Unabhängig von vorstehenden Ausführungen hat die vorliegende Erinnerung auch deshalb keinen Erfolg, da jedenfalls (auch) in den abgetrennten „neuen“ Verfahren die Voraussetzungen für das Entstehen einer Gebühr gesondert erfüllt werden müssten, was hier nicht der Fall ist. Dies setzt voraus, dass der Rechtsanwalt auch nach der Abtrennung eine Tätigkeit zur Ausführung des Auftrags vorgenommen hat (OVG LSA, B.v. 1.7.2010 – 2 O 154/09, juris, Rn. 58 m.w.N.; VG Würzburg, B.v. 17.3.2015 – W 4 M 15.30130, juris, Rn. 13; VG München, B.v. 13.10.2015 – 11 M 15.4169, BeckRS 2016, 42433). Eine Art „Fortwirkung“ von vor der Verfahrenstrennung vorgenommenen Tätigkeiten gibt es dabei nicht. Diese Voraussetzungen sind jedenfalls dann nicht erfüllt, wenn die Abtrennung nach einer Teilklagerücknahme ausschließlich der gerichtsinternen, verfahrenstechnischen Abwicklung und Aussonderung und insbesondere dazu diente, das Verfahren hinsichtlich des zurückgenommenen Klagebegehrens ordnungsgemäß einzustellen und die insoweit auf den zurücknehmenden Beteiligten entfallenden Kosten (vorab und separat) berechnen zu können (HessVGH, B.v. 24.8.2012 – 3 F 1152/12 – juris Rn. 16). In dieser Konstellation ist weder das Ausgangsverfahren vollständig abgeschlossen, noch ohne Hinzutreten weiterer Gegebenheiten ein neues Verfahren mit der Folge des erneuten Entstehens von Gebührentatbeständen entstanden (HessVGH, B.v. 24.8.2012 – 3 F 1152/12 – juris Rn. 16; VG Würzburg, B.v. 17.3.2015 – W 4 M 15.30130 – juris Rn. 13; VG Würzburg, B.v. 19.07.2018 – W 1 M 18.30667; vgl. für Gerichtsgebühren BVerwG, B.v. 20.5.2008 – 4 Kst 1000/08 – juris; in diesem Sinne wohl VGH BW, Bv. 27.3.1995 – 2 S 170/95, BeckRS 2005, 27205).
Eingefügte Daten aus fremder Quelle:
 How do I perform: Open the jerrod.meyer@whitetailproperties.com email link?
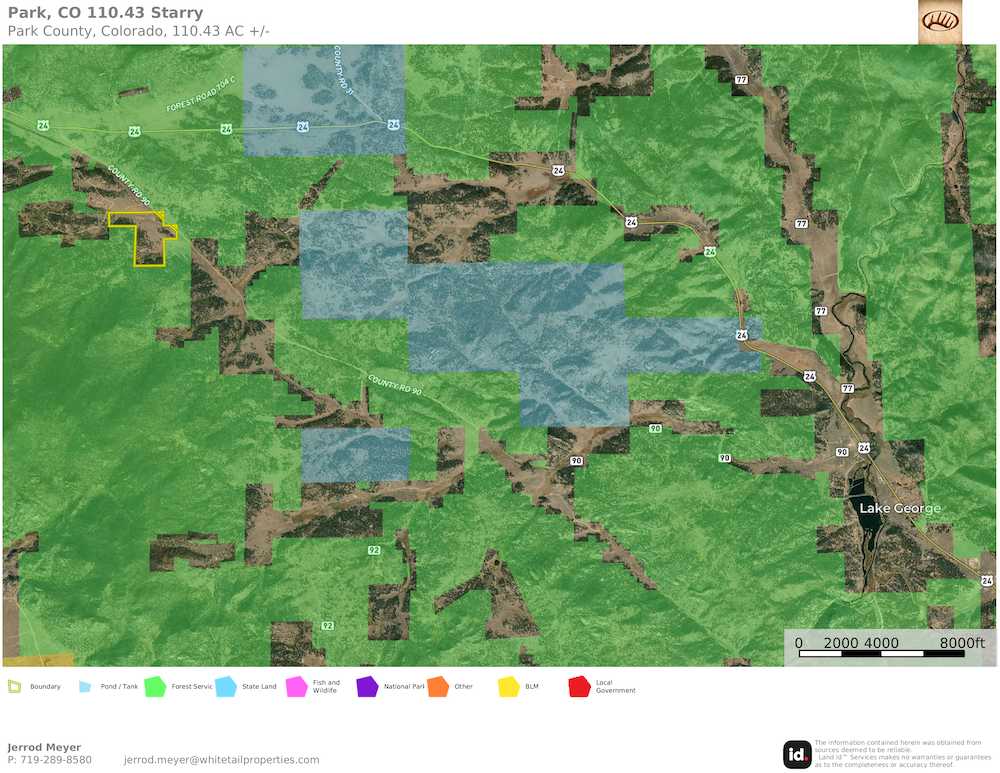(x=221, y=760)
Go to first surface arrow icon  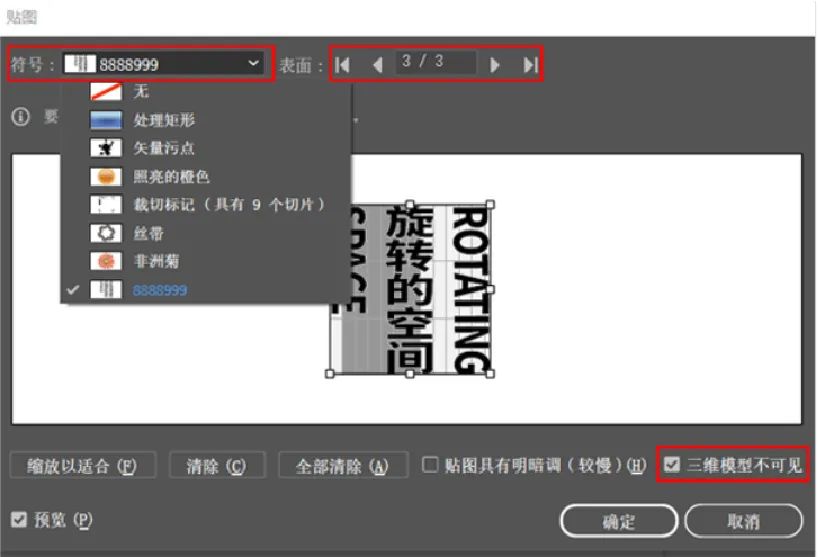pyautogui.click(x=343, y=65)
Die einmal entstandene Gebühr ist in diesem Falle daher auch nach der Trennung bestehen geblieben.
So liegt der Fall hier. Die Abtrennung diente allein der gerichtsinternen Abwicklung der Teilklagerücknahme. Durch die Abtrennung und Vergabe eines neuen Aktenzeichens war das Ausgangsverfahren nicht vollständig abgeschlossen, es erging vielmehr im Folgenden noch eine Sachentscheidung bzgl. der Zuerkennung des subsidiären Schutzstatus nach § 4 Abs. 1 AsylG durch Urteil. Nach der Abtrennung der Verfahren hinsichtlich der Anerkennung als Asylberechtigter und der Zuerkennung der Flüchtlingseigenschaft hat der Klägerbevollmächtigte keine Verfahrenshandlung in diesem (abgetrennten) Verfahren mehr vorgenommen. Auch die Übersendung des Empfangsbekenntnisses hinsichtlich des Protokolls über die mündliche Verhandlung sowie dessen ggf. erfolgte Übersendung an die Mandantschaft stellen keine als selbständig zu bewertenden Verfahrenshandlungen in dem abgetrennten „neuen“ Verfahren dar, die im abgetrennten Verfahren das Entstehen einer neuen Verfahrensgebühr begründen könnten; sie dienten vielmehr allein der Abwicklung des ursprünglichen Verfahrens (W 5 K 19.31577) (zutreffend HessVGH, B.v. 24.8.2012 – 3 F 1152/12 – juris Rn. 16; VG Würzburg, B.v. 17.3.2015 – W 4 M 15.30130 – juris Rn. 13; VG München, B.v. 13.10.2015 – 11 M 15.4169, BeckRS 2016, 42433; a.A. OLG Düsseldorf, B.v. 25.5.2009 – 24 W 28/09, BeckRS 2009, 23464; VG Magdeburg, B.v. 27.10.2010 – 9 A 60/10, BeckRS 2010, 55819).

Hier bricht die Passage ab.